Although the biggest U.N. camp in Zaire was emptying, an estimated half-million Rwandan refugees further south in Zaire remain cut off from food aid.

As the Mugunga refugees poured back into Rwanda on Friday, President Pasteur Bizimungu was there at the border to greet them.

“This is a historic moment for Rwanda,” Bizimungu told cheering refugees as he stood on a pickup truck. “You are our brothers.”

Bizimungu told The Associated Press that the exodus meant the multinational force was no longer necessary. “The need for military intervention is over,” he said.

Speaking in Washington, President Clinton added: “We have some very good preliminary news that the refugees will be able to go back to Rwanda and it will work out better than we thought.”

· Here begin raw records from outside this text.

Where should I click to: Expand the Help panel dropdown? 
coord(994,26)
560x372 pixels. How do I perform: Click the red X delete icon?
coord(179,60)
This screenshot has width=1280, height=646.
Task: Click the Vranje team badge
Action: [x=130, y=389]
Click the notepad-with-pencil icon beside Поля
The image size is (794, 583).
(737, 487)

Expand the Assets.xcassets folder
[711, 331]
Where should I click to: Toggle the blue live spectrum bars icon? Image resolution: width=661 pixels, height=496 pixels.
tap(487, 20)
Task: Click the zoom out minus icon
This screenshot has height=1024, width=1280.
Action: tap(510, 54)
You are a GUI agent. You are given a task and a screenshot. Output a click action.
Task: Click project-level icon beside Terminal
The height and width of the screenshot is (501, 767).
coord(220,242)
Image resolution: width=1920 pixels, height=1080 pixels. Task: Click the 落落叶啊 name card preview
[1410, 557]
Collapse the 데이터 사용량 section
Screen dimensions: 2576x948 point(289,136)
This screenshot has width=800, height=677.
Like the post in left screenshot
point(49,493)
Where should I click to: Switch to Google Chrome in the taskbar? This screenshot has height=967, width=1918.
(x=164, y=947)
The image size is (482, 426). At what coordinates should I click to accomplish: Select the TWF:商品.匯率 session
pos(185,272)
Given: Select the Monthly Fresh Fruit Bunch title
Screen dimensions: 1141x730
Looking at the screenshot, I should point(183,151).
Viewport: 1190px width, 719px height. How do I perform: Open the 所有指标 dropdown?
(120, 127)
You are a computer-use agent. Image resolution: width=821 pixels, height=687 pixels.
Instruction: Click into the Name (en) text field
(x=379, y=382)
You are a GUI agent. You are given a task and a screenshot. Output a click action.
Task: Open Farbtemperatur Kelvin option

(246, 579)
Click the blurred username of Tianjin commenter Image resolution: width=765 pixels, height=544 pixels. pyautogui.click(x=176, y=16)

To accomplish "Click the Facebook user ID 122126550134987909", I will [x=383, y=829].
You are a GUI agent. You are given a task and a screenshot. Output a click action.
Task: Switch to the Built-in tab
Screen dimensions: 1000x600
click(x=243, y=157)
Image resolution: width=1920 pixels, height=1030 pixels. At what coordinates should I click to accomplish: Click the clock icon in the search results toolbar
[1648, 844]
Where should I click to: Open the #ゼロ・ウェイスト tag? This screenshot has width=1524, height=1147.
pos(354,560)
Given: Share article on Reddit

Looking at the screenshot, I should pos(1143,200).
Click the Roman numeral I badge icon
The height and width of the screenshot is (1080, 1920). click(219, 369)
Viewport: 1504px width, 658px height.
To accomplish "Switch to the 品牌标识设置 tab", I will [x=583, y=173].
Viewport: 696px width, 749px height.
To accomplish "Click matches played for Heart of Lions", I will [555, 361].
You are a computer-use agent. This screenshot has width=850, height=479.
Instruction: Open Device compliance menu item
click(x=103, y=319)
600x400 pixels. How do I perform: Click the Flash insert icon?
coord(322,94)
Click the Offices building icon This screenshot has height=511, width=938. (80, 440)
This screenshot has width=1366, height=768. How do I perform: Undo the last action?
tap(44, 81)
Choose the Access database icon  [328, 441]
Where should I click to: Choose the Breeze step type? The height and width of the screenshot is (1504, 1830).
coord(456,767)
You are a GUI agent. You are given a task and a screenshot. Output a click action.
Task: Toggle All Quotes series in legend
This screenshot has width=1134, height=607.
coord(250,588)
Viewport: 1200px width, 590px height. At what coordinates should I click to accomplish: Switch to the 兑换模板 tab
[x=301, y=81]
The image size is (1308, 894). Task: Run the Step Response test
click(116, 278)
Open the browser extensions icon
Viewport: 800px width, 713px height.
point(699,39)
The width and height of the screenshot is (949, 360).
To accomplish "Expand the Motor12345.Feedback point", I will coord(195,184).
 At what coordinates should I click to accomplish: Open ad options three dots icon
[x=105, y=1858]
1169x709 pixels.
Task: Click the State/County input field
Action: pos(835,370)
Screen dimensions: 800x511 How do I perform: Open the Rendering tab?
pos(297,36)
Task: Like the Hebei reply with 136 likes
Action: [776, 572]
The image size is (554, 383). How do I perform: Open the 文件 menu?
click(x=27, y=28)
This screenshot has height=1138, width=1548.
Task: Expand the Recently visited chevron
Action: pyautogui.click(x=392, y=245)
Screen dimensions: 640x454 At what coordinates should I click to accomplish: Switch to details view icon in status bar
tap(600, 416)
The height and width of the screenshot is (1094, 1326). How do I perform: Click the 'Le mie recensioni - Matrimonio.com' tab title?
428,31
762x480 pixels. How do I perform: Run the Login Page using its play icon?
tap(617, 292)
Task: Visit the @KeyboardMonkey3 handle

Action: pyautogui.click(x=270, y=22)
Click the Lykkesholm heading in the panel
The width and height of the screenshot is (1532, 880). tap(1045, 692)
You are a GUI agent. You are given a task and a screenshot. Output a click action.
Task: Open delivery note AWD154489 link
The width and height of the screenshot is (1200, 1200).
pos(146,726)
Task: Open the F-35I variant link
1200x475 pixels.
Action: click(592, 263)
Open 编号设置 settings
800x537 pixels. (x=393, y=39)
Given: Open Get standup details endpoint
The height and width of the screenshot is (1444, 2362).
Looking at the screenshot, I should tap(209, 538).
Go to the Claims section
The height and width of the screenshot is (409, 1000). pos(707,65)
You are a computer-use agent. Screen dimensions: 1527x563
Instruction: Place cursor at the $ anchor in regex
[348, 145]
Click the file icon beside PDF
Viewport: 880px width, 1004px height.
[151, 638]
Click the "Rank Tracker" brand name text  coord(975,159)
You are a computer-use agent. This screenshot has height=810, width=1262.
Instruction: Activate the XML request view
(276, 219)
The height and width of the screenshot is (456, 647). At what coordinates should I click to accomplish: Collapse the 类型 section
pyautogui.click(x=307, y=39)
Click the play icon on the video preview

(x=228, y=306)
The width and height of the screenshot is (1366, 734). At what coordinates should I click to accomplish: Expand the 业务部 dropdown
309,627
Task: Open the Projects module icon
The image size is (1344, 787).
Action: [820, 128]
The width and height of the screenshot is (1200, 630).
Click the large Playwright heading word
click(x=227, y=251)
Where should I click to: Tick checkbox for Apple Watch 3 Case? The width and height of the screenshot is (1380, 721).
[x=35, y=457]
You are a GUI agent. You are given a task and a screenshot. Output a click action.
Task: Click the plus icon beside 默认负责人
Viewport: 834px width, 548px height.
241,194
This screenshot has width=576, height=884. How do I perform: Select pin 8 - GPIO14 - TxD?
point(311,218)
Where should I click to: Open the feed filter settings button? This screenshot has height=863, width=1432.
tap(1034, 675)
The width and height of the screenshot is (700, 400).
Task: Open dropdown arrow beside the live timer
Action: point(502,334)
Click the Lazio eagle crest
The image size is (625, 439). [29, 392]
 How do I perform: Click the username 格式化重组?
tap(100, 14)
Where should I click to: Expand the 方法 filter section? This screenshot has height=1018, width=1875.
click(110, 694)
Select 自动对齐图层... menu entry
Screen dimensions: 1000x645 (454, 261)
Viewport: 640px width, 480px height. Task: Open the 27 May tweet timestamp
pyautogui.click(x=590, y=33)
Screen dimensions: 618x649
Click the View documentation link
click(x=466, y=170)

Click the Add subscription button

Rwanda insisted Friday on an airlift of supplies only to its territory, saying it no longer supported an international mission in Zaire. The U.S. Embassy in Kigali, Rwanda, told the State Department that the Zaire mission should be reconsidered in light of Rwanda’s opposition.

The Rwandan refugee homecoming was orderly and peaceful, in contrast to the desperate crush in Gisenyi 2-1/2 years ago when more than 1 million Hutus fled Rwanda, fearful that the Tutsi army would take revenge on them for the slayings of a half-million Tutsis in Rwanda.

They have been living a precarious existence in U.N. camps. Fearful of returning home, their lives have been controlled by armed Hutu militias.

Hutu militia fired over the refugees’ heads to stop them from leaving the Mugunga camp on Friday, but their sheer numbers overwhelmed the gunmen.

“I’ve had enough. I just want to go home, straight home,” said Joseph Segatare, a frail, 56-year-old refugee.

Hungry and exhausted but generally healthy, the refugees were registered and searched for weapons at the border crossing between the Zairian city of Goma and Giseyni. They were given high-protein biscuits and taken to nearby U.N. transit camps, which filled up quickly.

“They are an unstoppable wave crashing up against the Rwandan border,” said Ray Wilkinson, a U.N. refugee spokesman in Goma. “What two years ago we called the road of death now could be the road of hope.”

Since they swarmed into eastern Zaire in 1994, the refugees and the armed Hutu extremists lurking among them have been a major source of instability.

They have cost the international community $1 million a day in aid to some 40 sprawling camps that the militias have used as bases for border raids against Rwanda.

When the Hutu militias joined the Zairian army in persecuting local Tutsis last month, they provoked an uprising that has driven government troops from a swath of eastern Zaire.

The Mugunga camp had been controlled by Hutu militia, who intimidated the refugees with threats, violence and assertions that they would be killed by the Rwandan government if they returned home. Their hold over the refugees apparently was shattered by a battlefield defeat Thursday by Banyamulenge, rival Tutsi fighters who have long lived in Zaire and bitterly oppose the Zairian government.

The militias retreated west, further into the forests of Zaire’s interior, and tried to force the refugees to follow them - but this time the people voted with their feet.